Ceramic tile traders seek exclusion from DTI mandatory certification

Published December 25, 2019, 12:00 AM

by manilabulletin_admin

By Bernie Cahiles-Magkilat

Ceramic tiles traders have asked the Department of Trade and Industry (DTI) for the exclusion of ceramic tiles from the coverage of mandatory standards certification.

In a letter addressed to DTI Undersecretary Ruth B. Castelo, the Philippine Ceramic Products Importers’ Association argued that ceramic tiles should not be considered critical construction material and thus should not be subjected to mandatory product certification.

“Ceramic tiles do not pose danger to life, safety and health,” said the association’s letter dated December 5, 2019. The group expressed its willingness to present experts, witnesses, and evidence to establish that ceramic tiles do not pose danger to life, health and safety during a public hearing.

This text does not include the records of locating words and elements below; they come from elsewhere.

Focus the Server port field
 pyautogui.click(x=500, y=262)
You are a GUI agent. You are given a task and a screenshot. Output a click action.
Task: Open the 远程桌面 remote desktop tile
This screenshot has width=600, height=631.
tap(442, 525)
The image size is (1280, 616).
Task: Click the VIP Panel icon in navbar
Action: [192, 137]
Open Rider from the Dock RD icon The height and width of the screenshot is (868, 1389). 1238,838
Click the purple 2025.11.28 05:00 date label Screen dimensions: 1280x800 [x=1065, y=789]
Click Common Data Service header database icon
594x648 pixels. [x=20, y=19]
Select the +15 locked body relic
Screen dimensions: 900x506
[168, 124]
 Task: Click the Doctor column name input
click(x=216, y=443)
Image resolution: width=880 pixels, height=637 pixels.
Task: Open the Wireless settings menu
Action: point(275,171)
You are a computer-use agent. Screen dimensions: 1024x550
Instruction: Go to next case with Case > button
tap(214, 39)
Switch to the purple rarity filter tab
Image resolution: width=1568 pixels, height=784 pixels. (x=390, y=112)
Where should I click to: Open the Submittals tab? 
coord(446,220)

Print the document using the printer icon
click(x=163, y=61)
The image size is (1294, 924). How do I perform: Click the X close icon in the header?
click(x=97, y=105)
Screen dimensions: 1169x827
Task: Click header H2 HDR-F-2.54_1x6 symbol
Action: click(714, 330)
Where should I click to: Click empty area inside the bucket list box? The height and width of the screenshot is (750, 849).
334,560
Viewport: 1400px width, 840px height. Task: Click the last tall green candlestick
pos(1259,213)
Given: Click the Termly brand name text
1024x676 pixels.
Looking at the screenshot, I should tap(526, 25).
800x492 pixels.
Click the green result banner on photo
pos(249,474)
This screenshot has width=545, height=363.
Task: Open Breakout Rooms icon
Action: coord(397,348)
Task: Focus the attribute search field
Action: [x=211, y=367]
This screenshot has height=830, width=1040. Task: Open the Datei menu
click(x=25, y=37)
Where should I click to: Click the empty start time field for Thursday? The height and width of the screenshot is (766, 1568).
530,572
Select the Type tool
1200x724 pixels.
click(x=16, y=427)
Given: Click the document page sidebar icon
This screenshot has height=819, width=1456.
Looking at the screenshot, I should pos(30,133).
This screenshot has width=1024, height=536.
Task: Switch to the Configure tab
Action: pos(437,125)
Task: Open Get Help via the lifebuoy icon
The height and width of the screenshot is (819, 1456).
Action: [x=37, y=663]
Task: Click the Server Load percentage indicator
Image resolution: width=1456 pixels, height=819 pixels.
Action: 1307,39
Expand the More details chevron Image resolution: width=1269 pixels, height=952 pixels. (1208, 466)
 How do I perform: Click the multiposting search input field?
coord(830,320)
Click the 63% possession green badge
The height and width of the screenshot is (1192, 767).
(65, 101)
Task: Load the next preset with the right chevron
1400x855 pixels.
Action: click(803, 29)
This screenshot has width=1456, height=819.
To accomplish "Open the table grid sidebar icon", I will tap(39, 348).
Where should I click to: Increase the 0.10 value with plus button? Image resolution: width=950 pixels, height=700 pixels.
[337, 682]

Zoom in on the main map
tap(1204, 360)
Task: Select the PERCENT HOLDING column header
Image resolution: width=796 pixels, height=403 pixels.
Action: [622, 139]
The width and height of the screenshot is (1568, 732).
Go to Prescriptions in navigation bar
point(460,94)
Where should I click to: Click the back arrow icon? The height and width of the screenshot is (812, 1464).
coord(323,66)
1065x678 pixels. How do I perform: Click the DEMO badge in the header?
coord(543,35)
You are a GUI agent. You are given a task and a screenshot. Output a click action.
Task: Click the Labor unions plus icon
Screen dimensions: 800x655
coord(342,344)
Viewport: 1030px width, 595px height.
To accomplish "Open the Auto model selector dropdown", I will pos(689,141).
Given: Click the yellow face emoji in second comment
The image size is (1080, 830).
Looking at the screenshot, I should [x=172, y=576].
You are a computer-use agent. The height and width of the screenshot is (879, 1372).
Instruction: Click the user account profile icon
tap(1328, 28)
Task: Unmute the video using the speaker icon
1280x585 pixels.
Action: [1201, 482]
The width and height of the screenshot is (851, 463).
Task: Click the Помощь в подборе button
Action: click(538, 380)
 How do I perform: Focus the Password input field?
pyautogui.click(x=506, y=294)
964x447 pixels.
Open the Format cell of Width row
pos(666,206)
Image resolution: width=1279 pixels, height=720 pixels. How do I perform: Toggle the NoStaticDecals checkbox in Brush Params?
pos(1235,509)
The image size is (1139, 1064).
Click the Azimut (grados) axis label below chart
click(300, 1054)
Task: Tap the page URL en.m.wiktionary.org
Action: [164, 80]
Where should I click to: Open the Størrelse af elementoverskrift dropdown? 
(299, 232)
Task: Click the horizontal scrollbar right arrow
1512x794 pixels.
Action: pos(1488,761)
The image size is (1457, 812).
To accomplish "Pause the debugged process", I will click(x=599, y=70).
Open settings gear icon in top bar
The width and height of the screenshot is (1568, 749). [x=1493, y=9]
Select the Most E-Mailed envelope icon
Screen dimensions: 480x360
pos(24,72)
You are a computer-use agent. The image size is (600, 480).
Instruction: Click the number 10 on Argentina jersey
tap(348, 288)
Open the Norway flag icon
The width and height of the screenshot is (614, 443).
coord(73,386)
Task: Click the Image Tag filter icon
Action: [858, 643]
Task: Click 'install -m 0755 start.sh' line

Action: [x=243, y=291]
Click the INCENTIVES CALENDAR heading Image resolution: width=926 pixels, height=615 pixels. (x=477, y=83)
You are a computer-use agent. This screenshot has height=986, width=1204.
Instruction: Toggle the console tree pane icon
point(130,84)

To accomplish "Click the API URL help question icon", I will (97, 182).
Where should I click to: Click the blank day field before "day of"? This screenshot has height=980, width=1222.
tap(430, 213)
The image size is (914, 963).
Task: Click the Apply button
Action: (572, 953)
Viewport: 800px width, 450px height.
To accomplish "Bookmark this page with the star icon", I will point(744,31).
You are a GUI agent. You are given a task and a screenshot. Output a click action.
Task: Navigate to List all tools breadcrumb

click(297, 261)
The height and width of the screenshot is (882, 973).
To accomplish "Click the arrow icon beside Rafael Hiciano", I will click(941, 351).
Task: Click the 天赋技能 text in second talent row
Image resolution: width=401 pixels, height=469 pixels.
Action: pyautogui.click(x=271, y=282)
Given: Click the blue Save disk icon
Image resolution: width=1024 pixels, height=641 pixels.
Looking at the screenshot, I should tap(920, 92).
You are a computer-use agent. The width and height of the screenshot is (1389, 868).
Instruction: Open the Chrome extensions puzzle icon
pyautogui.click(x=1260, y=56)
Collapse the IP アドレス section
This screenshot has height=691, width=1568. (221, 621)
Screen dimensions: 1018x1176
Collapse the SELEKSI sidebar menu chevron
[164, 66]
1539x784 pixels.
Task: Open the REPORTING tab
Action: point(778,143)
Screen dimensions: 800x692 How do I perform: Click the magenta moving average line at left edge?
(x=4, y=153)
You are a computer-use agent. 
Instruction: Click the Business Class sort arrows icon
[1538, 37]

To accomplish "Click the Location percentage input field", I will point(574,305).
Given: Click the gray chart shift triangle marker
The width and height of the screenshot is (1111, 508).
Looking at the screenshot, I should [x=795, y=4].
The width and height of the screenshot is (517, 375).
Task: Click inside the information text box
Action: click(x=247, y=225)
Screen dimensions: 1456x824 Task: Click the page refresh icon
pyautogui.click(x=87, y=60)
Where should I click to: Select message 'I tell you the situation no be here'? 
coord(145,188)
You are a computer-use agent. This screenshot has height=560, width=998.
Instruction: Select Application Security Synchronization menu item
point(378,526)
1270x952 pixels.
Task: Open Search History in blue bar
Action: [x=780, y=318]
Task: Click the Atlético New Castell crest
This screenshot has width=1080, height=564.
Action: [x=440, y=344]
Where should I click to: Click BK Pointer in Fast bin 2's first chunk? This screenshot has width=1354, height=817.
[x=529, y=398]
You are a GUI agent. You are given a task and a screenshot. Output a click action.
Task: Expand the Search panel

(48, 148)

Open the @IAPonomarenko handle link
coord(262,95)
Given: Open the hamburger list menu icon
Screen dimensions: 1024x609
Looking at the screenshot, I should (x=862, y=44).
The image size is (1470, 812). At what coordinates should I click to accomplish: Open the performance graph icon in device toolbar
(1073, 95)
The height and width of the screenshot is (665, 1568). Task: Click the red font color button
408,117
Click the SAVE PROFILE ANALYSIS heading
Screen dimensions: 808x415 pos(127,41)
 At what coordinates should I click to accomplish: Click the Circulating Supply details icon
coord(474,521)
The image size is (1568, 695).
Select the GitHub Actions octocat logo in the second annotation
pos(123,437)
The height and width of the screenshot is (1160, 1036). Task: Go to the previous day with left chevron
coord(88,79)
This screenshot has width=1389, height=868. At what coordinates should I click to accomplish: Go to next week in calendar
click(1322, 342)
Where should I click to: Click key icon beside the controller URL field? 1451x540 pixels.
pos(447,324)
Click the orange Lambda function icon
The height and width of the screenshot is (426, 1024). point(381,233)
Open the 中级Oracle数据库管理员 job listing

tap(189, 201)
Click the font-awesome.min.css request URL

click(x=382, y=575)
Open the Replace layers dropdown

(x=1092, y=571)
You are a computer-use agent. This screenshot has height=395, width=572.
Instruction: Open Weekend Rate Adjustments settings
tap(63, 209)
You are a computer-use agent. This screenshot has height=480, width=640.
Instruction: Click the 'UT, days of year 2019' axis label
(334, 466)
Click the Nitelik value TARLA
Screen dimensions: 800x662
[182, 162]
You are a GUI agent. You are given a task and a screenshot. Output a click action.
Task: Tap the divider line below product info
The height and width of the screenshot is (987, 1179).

It cited that the international standards under ISO 13006 and the ANSI are voluntary and are intended to serve as guide to the general public, manufacturers, distributors, and other concerned persons in the tile industry.

According to the group, the proposed technical regulations on ceramic tiles contain provisions which are not practical and not feasible to implement within a reasonable period of time, particularly the almost impossible provision requiring a Philippine Standards license for tile manufacturers abroad. This is because the group said there are over 200 suppliers of ceramic tiles to the Philippines. Majority of them are from China, Spain, Italy, and Vietnam based on Bureau of Customs data.

It would be impossible for suppliers to get a PS license in just 6 months as stipulated in the proposed technical regulation considering the limited number and capacity of accrediting laboratories.

The group further noted that the proposed surety bond on a per shipment basis equivalent to 10 percent of the declared value is very costly for companies importing on a regular basis.

The association also slammed the proposed ₱20 million required minimum capitalization for a ceramic tile importer calling it excessive, prohibitive and counters the DTI’s thrust to promote small business because some importers only imports one container with a capital of only ₱500,000.